• _Objectifs_
A – Selon le texte sur le projet de budget congolais pour 2025, pourquoi le gouvernement aurait-il dû s'appuyer sur les perspectives du FMI de juillet plutôt que sur celles d'avril 2024 ? Répondez en une à trois phrases.
B – Donnez la suite du texte sur le projet de budget congolais pour 2025, à partir de l'endroit où il s'arrête.

• _Texte à lire_
###
Le projet de budget pour l’année 2025, a été déclaré recevable par l’Assemblée nationale, et envoyé à la commission économie et finance de la chambre basse. Présenté en équilibre tant en recettes qu’en dépenses, il s’élève à 49.846,8 milliards de francs congolais, soit environ 18 milliards de dollars, ce qui correspond à une augmentation de 21,6 % par rapport à l’exercice précédent. Lors de la présentation de l’économie de ce projet de loi de finance, la Première ministre Judith Suminwa a mis en évidence plusieurs points fondamentaux qui la caractérise : notamment une hausse de 18,2 % des crédits alloués aux investissements, qui passent de 15,1 % du budget général en 2024 à 48,4 % en 2025. Elle a également insisté sur l’augmentation de 25,2 % des fonds destinés à la sécurité et une progression de 16,4 % pour les secteurs de l’agriculture, de la pêche et de l’élevage. A l’heure de l’analyse, rien n’augure des lendemains qui chantent.
Un fait anodin : dans le cadrage macroéconomique du budget, le gouvernement se réfère aux perspectives économiques mondiales du FMI d’avril 2024, alors que, pour un projet présenté le 16 septembre 2024, il aurait fallu se référer à celles de juillet, plus proches et, donc, plus conformes à la réalité présente. Certes que les différences ne sont pas importantes – le taux de croissance attendu dans les pays émergents et en développement pour 2024 est de 4,3% et non de 4,2% ; et, pour les pays d’Afrique subsaharienne, il est de 3,7% et non de 3,8% en 2024, et de 4,1% et non de 4,0% pour 2025 – mais cela montre une certaine paresse et un manque de sérieux au ministère du Budget dans le travail de confection de ce document de première importance.
###
• _Données_
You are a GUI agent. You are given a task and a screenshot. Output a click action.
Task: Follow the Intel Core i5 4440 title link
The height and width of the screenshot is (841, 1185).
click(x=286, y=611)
###
• _Réponses_
A – Le projet a été présenté le 16 septembre 2024. Les perspectives de juillet étaient donc plus proches et, par conséquent, plus conformes à la réalité présente.

B –
Sur le fond, Mme Suminwa soutient qu’en ce qui concerne l’évolution des prix intérieurs, «la politique économique à court terme devrait permettre de ramener l’inflation à 9,2 % en 2025, contre une estimation de 11,3 % pour 2024». Et de renchérir : «À moyen terme, elle devrait se stabiliser autour de 7 % en 2026 et 2027. Enfin, le taux de change moyenprojeté pour 2025 est de 2.954,4 Francs congolais pour un dollar américain, en légère hausse par rapport à l’estimation de 2.802,8 Francs congolais pour un dollar en 2024».
Budgets en eau de boudin
La première ministre n’a certainement pas perdu de vue que dans la loi de finance 2024, le taux de change moyen était plutôt de 2.518,3 francs pour le dollar américain, et qu’il est passé à 2.802,8 dans le budget rectificatif voté en octobre. Même si, pour le moment, Mme Suminwa tient bien la barque d’une gestion sur base caisse qui contient l’inflation dans des bonnes limites, comment compte-t-elle espérer un taux de change moyen de seulement 2.954,4 FC le dollar US tout au long de l’année 2025, surtout quand les recettes ne semblent pas du tout suivre, ce qui n’écarte pas le risque d’un financement monétaire des déficits ?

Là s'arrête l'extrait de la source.